Click for The Guide for Pensions Trustees
Home > Relationships between the Trustees and Others

3.0 Introduction

This section outlines the relationship between the trustees and the principal employer who, along with any participating employers, are the primary parties to the trust. It covers:

• 

duties of the principal employer

• 

duties of the trustees [see also 5.0]

• 

independence of the trustees’ role

• 

potential conflicts of interest

• 

the selection and appointment of member-nominated trustees/directors

• 

action on appointment and resignation of trustees, and

• 

training aids.


Comment

Side agreement

Whilst a formal relationship exists between the company and the trustees (through the scheme’s deed and rules), it is worth considering drawing up a written agreement (in hard copy or electronic format) between the company and trustees on the employer’s duties, covering service standards, the timetable for the provision of information and one that will leave no doubt about paying contributions across on time.

Selection of trustees

As far as possible, trustee boards should be a well balanced mix of members and management. The Pensions Regulator recommends including a professional trustee on the board, using detailed technical knowledge and experience of good practice in different schemes to bring valuable insight, impartiality and objectivity. 

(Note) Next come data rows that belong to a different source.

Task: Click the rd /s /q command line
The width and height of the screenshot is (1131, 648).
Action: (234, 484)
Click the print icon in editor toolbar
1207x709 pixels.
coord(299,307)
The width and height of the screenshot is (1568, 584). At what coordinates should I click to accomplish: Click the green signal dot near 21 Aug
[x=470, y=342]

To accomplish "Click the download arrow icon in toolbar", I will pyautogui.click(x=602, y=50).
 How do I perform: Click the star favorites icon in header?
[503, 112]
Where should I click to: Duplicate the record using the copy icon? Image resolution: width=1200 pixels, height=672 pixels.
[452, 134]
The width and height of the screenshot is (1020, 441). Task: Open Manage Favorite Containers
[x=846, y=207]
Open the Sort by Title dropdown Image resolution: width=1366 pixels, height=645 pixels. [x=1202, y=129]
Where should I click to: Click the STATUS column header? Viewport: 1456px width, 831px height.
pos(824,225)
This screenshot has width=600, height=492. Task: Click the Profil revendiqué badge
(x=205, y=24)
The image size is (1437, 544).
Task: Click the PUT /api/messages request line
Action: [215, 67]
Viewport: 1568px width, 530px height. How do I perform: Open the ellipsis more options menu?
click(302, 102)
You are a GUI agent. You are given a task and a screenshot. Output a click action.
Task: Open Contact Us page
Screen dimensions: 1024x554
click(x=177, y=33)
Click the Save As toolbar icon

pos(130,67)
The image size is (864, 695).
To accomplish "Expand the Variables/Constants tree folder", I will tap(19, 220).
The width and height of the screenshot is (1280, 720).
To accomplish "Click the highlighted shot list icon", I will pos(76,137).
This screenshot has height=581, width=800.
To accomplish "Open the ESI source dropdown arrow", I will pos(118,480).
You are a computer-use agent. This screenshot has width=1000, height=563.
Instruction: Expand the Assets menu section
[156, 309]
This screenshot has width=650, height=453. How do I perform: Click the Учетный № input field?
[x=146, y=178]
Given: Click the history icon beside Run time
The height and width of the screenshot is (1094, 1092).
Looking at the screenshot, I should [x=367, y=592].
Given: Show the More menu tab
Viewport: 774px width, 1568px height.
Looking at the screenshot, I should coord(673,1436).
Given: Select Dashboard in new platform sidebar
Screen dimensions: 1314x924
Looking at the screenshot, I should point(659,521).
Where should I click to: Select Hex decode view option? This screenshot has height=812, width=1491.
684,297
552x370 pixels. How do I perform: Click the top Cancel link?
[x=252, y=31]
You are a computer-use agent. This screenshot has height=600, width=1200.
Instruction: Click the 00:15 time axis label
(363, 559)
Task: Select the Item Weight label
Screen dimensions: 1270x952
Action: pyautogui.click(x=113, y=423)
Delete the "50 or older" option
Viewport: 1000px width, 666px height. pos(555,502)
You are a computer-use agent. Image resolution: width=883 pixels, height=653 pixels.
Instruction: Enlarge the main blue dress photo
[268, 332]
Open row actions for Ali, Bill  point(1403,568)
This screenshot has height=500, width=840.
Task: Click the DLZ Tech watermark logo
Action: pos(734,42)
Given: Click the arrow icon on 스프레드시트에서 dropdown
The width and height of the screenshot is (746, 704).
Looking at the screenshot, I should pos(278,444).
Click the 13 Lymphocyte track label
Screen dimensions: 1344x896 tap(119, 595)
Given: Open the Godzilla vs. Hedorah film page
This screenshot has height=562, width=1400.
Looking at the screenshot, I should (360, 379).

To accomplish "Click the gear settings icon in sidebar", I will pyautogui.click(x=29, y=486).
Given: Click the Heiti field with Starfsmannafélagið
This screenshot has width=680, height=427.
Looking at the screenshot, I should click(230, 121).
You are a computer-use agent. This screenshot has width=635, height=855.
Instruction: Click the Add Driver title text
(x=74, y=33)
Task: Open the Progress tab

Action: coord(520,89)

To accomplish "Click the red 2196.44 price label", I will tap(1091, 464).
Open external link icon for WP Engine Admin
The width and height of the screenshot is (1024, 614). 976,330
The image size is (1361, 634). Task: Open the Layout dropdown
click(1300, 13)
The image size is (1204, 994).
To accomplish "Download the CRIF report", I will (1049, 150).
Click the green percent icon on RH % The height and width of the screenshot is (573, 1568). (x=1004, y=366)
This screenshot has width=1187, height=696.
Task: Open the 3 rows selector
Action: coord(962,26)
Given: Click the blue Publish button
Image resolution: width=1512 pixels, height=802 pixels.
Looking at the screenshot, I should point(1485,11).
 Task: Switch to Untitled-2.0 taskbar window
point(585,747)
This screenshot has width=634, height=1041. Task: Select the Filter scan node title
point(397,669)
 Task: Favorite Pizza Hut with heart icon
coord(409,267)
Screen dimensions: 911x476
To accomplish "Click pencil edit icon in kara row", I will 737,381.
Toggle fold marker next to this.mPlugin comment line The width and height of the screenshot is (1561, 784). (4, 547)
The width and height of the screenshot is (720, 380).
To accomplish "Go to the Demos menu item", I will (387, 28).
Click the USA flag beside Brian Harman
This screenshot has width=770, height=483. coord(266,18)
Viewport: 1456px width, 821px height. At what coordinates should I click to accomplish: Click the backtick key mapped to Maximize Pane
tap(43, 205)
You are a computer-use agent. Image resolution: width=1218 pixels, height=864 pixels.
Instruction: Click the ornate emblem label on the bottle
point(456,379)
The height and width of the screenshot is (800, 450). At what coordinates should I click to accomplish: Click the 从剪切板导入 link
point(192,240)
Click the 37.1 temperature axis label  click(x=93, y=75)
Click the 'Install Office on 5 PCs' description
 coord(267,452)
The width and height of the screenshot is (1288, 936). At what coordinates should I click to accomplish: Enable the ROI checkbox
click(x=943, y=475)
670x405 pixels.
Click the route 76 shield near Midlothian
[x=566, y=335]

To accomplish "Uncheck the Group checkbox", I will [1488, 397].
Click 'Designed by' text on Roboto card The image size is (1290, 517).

Under the Pensions Act 1995, there was no initial obligation for member-nominated trustees to have to be selected. This was because the Act introduced a provision allowing for ‘alternate selection arrangements’ to be adopted. Under the Pensions Act 2004, effective 31 October 2007 employers ceased to be able to ‘opt out’ of having member-nominated trustees and the minimum number of one-third of member-nominated trustees/directors has been governed by a code of practice issued by the Pensions Regulator. [See 24.10.2(viii)] Also, legislation is in place to enable the government to increase, if it wishes, the minimum number of member-nominated trustees from one-third to one-half of all trustees (possibly disregarding independent trustees).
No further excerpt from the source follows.